Captain Sinton was born in Lisburn, co. Antrim, and is thirty-one years of age. He is a member of a well-known Quaker family. As a boy he went to the Memorial School in Lisburn, named after the heroic Brigadier-General, John Nicholson, of the Indian Mutiny, and afterwards attended the Royal Belfast Academical Institution. He had a brilliant career in the Medical School at Queen's University, Belfast. He took first place at the examination for the Indian Medical Service at the School of Tropical Medicine in Liverpool. He went to India in 1912, and was attached to the 31st Duke of Connaught's Own Lancers at Kohat. At the outbreak of war he transferred to the Dogras, in order to take part in the operations of the Indian Expeditionary Force in the Persian Gulf.

Private Henry Kenny of the Loyal North Lancashire Regiment is another London Irishman, and the third of the name of Kenny who have gained the coveted V.C. The stories of the other two Kennys are told in the first series of The Irish at the Front. Private Kenny's father is a native of Limerick, where all his people belonged to, and from where he moved to England with his parents. Private Kenny himself was born in Hackney, London, and enlisted, at the age of eighteen, in 1906. On the outbreak of war he was recalled to the Colours as a reservist, and took part in many famous engagements. The official record of his gallantry is as follows—

"For most conspicuous bravery. Private Kenny went out on six different occasions on one day under a very heavy shell, rifle and machine-gun fire, and each time succeeded in carrying to a place of safety a wounded man who had been lying in the open. He was himself wounded in the neck whilst handing the last man over the parapet."

When Kenny was invalided home on account of the wounds he received in performing the noble action for which he won the Victoria Cross, he made no reference to his achievement. The sixth man whom he rescued was his own Colonel, and it was while he was bearing his commanding officer into safety that he was himself wounded. On his return home for a holiday after the announcement of the award he visited the House of Commons, and was introduced to Sir E. Carson, Lord and Lady Pirrie, Mr. and Mrs. Redmond, Lord Wimborne and Colonel Churchill, and had tea on the terrace.

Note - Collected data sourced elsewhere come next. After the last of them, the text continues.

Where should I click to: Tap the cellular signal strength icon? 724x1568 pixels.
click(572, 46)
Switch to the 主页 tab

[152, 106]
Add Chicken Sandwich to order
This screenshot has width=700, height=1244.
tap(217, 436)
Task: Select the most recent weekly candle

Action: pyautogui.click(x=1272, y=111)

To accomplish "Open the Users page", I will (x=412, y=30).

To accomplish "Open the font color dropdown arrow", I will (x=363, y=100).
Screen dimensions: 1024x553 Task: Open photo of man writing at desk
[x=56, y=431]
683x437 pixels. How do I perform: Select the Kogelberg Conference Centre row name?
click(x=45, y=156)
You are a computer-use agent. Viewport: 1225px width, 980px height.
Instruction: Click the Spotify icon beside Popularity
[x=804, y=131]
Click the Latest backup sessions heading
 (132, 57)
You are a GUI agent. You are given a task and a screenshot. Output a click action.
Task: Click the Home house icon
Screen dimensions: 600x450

There was much rejoicing amongst the pupils and staff of the Royal Hibernian Military School, Phœnix Park, Dublin, when it became known that the greatest honour that can be bestowed upon a soldier—the Victoria Cross—had been won by a former pupil of the school in the person of Private Frederick Jeremiah Edwards, of the Middlesex Regiment. There are three Royal Military Schools in the United Kingdom (the Duke of York's School, near London, the Queen Victoria School in Scotland, and the Royal Hibernian School), and naturally there was keen anxiety amongst them as to which would be the first to place a V.C. to its credit in the present war. The Irish school has won, thanks to Private "Jerry" Edwards. He is the second "old boy" of the Hibernian School to win the V.C., the previous occasion on which the distinction was gained being during the Crimean War. Private Edwards was born at Queenstown, co. Cork, the son of a soldier. He entered the Hibernian School at seven years of age. He is spoken of as a bright, intelligent and plucky lad by the schoolmasters, to whom his lively spirits were oftentimes a source of worry—and, perhaps, of trouble for "Jerry." When he was fourteen he left the school to join the Army. The circumstances under which he won the V.C. in his twenty-first year are thus officially described—

"For most conspicuous bravery and resource. His part of the line was held up by machine-gun fire, and all officers had become casualties. There was confusion and indication of retirement. Private Edwards, grasping the situation, on his own initiative dashed out towards the gun, which he knocked out with his bombs. This very gallant act, coupled with great presence of mind and a total disregard of personal danger, made further advance possible and cleared up a dangerous situation."